[4 september 1880
Brief van Multatuli aan J. Waltman Jr.]
4 september 1880
Brief van Multatuli aan J. Waltman Jr. Dubbel velletje postpapier, waarvan blz. 1-2 en 3 (⅙) beschreven. (M.M.)
Geisenheim 4 Septr 1880 beste Waltman! Nog heb ik uw briefje van eergister niet geheel gelezen, maar m'n oog valt op de zinsnede: ‘of er reden is door myn schuld dat het naschrift van Mill. St. & Special, niet ter perse komt? Is dit zoo, zeg het my svp en ik zal trachten dat bezwaar weg te nemen.’ Die vraag doet me zeer, beste Waltman. Ik zou wel eens willen hooren uitleggen dat gy my in iets gehinderd of benadeeld hebt! Ge heb nooit anders dan goed en loyaal omtrent my gehandeld en ik ben u zeer grooten dank schuldig voor de inschikkelykheid en 't geduld waarmee ge myn tekortkomingen hebt gedragen. Wat heb ik met Specialiteiten gesukkeld!

(Rijen met aanwijsgegevens)
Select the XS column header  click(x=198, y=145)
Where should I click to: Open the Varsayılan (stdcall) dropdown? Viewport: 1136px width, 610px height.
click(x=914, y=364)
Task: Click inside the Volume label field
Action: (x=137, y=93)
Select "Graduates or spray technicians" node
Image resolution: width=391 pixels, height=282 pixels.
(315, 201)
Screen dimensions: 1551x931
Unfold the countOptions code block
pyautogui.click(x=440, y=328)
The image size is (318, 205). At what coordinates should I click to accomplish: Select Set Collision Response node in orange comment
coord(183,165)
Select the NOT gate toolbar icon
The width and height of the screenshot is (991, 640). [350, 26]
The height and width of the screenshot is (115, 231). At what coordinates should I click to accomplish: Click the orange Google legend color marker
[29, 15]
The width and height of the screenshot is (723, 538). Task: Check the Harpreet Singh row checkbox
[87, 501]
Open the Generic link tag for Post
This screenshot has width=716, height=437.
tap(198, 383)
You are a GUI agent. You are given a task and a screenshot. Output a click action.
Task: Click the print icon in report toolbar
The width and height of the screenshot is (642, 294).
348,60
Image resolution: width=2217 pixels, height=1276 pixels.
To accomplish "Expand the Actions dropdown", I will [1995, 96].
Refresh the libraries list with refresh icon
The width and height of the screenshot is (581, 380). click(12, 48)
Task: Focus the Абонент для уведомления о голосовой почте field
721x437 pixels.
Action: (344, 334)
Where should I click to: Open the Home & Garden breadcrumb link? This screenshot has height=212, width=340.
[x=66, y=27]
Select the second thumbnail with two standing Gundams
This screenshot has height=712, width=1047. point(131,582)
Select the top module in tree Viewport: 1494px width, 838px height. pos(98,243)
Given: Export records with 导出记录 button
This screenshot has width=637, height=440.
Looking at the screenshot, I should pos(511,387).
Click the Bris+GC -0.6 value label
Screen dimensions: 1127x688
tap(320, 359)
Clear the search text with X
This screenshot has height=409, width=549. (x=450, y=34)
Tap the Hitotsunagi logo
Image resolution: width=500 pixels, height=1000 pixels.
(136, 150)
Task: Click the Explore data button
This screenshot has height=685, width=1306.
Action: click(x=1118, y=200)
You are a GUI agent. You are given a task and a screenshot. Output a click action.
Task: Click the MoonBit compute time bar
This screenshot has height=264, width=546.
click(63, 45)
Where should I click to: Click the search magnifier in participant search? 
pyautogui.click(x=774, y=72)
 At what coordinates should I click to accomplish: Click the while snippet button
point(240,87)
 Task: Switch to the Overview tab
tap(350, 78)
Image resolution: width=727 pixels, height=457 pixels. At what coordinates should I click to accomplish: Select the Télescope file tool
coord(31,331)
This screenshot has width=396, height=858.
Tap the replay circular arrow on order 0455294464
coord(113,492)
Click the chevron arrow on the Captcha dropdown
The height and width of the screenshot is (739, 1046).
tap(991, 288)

Opdracht A: Schrijf het stuk van de brief tussen "[4 september 1880" en "met Specialiteiten gesukkeld!", beide inbegrepen, opnieuw uit, met "schrijfpapier" in plaats van "postpapier".
Opdracht B: Schrijf de brief van Multatuli aan Waltman verder na de laatste zin.
Dit materiaal staat los van de brief.

Verwacht antwoord A:
[4 september 1880
Brief van Multatuli aan J. Waltman Jr.]
4 september 1880
Brief van Multatuli aan J. Waltman Jr. Dubbel velletje schrijfpapier, waarvan blz. 1-2 en 3 (⅙) beschreven. (M.M.)
Geisenheim 4 Septr 1880 beste Waltman! Nog heb ik uw briefje van eergister niet geheel gelezen, maar m'n oog valt op de zinsnede: ‘of er reden is door myn schuld dat het naschrift van Mill. St. & Special, niet ter perse komt? Is dit zoo, zeg het my svp en ik zal trachten dat bezwaar weg te nemen.’ Die vraag doet me zeer, beste Waltman. Ik zou wel eens willen hooren uitleggen dat gy my in iets gehinderd of benadeeld hebt! Ge heb nooit anders dan goed en loyaal omtrent my gehandeld en ik ben u zeer grooten dank schuldig voor de inschikkelykheid en 't geduld waarmee ge myn tekortkomingen hebt gedragen. Wat heb ik met Specialiteiten gesukkeld!

Verwacht antwoord B:
Ik ben onwel, maar 't bovenstaande moest my eerst van 't hart. Zeker zult ge het vreemd en gek vinden, maar nòg heb ik uw heelen brief niet gelezen. Ik ben zeer zenuwachtig en in veel opzichten impotent. ‘In veel opzichten’ beteekent o.a. dat ik een lammen arm heb. De dokter is al aan de 4e manier van behandelen. Eerst koude omslagen
2o sterk wryven met ammoniak
3 Smeeren met chloroform & bilsenkruitolie
4 Dampbaden. Dit laatste doe ik nog niet. Ik geloof dat hy 't maar zegt òm wat te zeggen.
Hoe dat zy, ik kan geen kopje naar den mond brengen en niet dan moeielyk schryven. De pyn is uittehouden, maar de vermoeienis is vreeselyk lastig. Ik begon dezen brief met moed* en nu ben ik al doodaf.
* Ik meen wat het vasthouden van de pen aangaat. Nu klopt myn pols.
Saterdag middag
Ik zal dezen maar voorloopig verzenden, en hoop u morgen op den hoofdinhoud van uw brief te antwoorden.
Vriendelyk gegroet tot nader.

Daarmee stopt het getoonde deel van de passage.